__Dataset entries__

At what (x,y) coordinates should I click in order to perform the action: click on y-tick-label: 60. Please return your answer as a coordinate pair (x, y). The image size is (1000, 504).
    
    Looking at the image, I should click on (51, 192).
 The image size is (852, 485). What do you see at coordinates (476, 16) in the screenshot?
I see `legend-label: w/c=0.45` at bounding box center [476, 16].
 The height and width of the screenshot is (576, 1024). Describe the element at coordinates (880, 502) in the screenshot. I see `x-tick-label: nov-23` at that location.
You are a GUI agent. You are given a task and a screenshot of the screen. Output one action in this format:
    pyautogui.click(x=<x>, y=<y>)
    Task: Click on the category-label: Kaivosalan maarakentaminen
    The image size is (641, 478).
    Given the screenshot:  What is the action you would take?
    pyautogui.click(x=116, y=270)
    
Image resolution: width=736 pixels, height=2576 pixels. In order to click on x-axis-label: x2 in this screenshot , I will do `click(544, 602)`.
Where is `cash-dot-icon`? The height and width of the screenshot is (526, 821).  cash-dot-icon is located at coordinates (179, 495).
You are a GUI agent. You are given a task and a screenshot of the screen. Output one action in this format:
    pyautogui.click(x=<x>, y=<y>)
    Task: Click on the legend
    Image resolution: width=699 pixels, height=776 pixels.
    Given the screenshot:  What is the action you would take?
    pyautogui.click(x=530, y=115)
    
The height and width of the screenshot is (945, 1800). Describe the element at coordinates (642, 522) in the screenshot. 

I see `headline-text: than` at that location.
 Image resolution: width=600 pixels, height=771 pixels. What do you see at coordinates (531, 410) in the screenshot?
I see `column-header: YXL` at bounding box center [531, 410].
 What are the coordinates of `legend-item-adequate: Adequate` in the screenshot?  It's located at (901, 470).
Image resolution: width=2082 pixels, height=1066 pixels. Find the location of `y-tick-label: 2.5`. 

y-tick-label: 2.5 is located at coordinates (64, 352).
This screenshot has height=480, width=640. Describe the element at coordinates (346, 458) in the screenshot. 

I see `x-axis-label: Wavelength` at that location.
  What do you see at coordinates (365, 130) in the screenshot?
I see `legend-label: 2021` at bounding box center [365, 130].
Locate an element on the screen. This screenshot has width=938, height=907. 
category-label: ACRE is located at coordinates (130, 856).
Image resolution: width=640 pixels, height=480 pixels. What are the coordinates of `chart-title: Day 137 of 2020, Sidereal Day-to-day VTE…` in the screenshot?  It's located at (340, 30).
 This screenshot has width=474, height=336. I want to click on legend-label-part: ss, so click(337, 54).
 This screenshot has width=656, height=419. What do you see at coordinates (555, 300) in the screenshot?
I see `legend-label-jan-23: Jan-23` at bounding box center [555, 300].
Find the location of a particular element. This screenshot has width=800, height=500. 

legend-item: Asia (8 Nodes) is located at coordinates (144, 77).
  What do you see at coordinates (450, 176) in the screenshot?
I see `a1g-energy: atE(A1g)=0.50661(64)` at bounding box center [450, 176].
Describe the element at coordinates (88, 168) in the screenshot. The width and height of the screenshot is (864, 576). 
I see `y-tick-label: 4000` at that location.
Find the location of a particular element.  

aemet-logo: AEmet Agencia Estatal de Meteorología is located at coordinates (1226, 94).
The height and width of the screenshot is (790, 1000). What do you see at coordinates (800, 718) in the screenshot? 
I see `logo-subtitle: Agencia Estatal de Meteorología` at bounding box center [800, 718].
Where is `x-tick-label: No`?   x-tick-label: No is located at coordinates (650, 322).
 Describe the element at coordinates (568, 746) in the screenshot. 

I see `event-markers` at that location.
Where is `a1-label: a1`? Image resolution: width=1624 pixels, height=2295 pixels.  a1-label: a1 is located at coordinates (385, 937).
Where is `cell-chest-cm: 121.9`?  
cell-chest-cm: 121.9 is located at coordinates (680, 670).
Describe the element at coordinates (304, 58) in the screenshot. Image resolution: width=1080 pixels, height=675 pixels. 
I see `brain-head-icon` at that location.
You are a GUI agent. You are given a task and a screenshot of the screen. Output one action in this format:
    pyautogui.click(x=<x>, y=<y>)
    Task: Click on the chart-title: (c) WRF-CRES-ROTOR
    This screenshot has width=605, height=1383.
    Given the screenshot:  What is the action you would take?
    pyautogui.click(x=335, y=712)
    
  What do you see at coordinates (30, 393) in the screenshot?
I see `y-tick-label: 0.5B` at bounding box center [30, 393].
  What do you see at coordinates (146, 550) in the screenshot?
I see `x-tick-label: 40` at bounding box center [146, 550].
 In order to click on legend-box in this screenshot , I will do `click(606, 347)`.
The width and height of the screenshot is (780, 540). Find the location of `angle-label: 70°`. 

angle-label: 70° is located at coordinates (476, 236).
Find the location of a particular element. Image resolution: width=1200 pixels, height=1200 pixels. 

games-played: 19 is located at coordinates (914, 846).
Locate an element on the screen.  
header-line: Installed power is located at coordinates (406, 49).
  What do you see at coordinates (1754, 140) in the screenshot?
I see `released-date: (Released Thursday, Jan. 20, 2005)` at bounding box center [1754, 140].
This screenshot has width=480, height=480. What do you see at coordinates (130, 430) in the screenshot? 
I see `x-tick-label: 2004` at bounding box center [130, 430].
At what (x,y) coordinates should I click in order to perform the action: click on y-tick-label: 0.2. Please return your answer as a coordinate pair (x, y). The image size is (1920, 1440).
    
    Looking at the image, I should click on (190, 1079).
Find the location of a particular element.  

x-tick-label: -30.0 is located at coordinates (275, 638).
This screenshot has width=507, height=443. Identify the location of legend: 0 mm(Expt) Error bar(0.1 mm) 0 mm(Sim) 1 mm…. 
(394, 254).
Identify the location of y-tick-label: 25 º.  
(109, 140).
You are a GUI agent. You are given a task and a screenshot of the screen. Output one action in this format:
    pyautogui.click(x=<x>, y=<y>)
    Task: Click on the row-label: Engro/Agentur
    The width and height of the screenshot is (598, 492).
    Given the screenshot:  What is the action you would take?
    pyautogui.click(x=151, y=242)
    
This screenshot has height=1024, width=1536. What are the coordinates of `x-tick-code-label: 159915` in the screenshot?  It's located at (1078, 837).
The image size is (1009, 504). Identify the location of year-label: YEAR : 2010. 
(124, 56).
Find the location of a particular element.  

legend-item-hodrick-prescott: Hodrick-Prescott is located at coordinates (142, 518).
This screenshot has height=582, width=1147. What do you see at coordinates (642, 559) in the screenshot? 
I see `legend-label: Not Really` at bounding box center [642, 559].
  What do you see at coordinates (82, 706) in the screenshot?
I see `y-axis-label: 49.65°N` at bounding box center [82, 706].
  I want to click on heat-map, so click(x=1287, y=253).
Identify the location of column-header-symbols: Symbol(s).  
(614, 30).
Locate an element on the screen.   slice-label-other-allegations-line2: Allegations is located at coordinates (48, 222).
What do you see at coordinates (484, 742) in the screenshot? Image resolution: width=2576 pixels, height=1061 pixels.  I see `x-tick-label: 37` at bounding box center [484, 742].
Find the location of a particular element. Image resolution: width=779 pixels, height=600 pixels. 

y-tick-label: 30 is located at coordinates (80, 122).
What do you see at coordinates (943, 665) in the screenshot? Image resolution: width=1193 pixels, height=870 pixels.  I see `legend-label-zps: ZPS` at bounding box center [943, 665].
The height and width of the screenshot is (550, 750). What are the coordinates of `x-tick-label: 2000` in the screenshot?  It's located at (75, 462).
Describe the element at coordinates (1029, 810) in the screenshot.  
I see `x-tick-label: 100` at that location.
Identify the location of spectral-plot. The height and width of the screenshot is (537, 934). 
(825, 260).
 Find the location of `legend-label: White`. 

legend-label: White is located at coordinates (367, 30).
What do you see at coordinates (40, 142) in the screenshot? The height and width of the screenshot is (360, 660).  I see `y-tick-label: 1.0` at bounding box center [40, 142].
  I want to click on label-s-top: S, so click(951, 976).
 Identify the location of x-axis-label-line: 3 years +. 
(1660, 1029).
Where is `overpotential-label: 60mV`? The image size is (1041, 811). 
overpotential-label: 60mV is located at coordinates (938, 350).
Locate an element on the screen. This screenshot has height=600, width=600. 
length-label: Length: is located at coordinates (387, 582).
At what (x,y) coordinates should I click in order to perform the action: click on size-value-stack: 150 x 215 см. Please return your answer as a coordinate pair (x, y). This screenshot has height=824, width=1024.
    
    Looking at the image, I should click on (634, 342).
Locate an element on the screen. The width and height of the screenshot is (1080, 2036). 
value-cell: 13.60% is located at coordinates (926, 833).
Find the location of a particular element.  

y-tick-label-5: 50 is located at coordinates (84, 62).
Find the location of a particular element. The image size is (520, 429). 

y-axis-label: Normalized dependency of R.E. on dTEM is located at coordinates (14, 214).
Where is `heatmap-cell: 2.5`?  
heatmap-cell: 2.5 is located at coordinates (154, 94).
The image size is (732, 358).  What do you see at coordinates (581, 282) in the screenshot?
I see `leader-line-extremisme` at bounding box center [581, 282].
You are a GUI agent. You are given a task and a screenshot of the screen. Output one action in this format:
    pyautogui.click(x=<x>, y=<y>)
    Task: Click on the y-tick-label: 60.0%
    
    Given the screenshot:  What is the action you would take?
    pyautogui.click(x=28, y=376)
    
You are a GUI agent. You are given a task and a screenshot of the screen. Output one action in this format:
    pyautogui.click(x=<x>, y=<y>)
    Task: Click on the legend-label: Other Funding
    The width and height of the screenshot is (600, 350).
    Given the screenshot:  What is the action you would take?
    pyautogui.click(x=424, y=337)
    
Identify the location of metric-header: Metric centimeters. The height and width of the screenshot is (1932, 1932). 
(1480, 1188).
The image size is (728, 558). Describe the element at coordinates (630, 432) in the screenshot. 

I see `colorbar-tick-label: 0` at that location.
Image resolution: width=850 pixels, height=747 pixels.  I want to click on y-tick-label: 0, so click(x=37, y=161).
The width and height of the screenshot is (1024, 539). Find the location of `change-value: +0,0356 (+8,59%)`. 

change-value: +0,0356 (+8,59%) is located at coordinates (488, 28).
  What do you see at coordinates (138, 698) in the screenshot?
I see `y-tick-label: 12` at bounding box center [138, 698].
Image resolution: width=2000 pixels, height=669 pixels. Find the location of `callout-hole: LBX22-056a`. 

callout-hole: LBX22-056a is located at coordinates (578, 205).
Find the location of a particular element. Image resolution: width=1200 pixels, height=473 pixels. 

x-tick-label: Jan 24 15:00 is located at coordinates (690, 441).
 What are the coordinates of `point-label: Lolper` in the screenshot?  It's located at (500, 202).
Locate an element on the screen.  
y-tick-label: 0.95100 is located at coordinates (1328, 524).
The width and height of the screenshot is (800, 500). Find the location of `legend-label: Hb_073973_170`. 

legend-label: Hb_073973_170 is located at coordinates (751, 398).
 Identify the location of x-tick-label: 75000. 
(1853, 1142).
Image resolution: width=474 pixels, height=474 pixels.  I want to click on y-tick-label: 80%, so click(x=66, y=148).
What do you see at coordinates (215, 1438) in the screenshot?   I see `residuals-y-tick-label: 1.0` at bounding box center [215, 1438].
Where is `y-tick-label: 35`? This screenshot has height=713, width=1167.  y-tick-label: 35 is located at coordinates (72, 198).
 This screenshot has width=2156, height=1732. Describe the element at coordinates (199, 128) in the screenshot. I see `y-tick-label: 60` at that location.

__WHAT IS EXPECTED__
Reproduce verbatim the entries between the line containing "This screenshot has height=480, width=640." and the line containing "coordinates (650, 322).", including both of those lines.

__WORKED SOLUTION__
This screenshot has height=480, width=640. Describe the element at coordinates (346, 458) in the screenshot. 

I see `x-axis-label: Wavelength` at that location.
  What do you see at coordinates (365, 130) in the screenshot?
I see `legend-label: 2021` at bounding box center [365, 130].
Locate an element on the screen. This screenshot has width=938, height=907. 
category-label: ACRE is located at coordinates (130, 856).
Image resolution: width=640 pixels, height=480 pixels. What are the coordinates of `chart-title: Day 137 of 2020, Sidereal Day-to-day VTE…` in the screenshot?  It's located at (340, 30).
 This screenshot has width=474, height=336. I want to click on legend-label-part: ss, so click(337, 54).
 This screenshot has width=656, height=419. What do you see at coordinates (555, 300) in the screenshot?
I see `legend-label-jan-23: Jan-23` at bounding box center [555, 300].
Find the location of a particular element. This screenshot has width=800, height=500. 

legend-item: Asia (8 Nodes) is located at coordinates (144, 77).
  What do you see at coordinates (450, 176) in the screenshot?
I see `a1g-energy: atE(A1g)=0.50661(64)` at bounding box center [450, 176].
Describe the element at coordinates (88, 168) in the screenshot. The width and height of the screenshot is (864, 576). 
I see `y-tick-label: 4000` at that location.
Find the location of a particular element.  

aemet-logo: AEmet Agencia Estatal de Meteorología is located at coordinates (1226, 94).
The height and width of the screenshot is (790, 1000). What do you see at coordinates (800, 718) in the screenshot? 
I see `logo-subtitle: Agencia Estatal de Meteorología` at bounding box center [800, 718].
Where is `x-tick-label: No`?   x-tick-label: No is located at coordinates (650, 322).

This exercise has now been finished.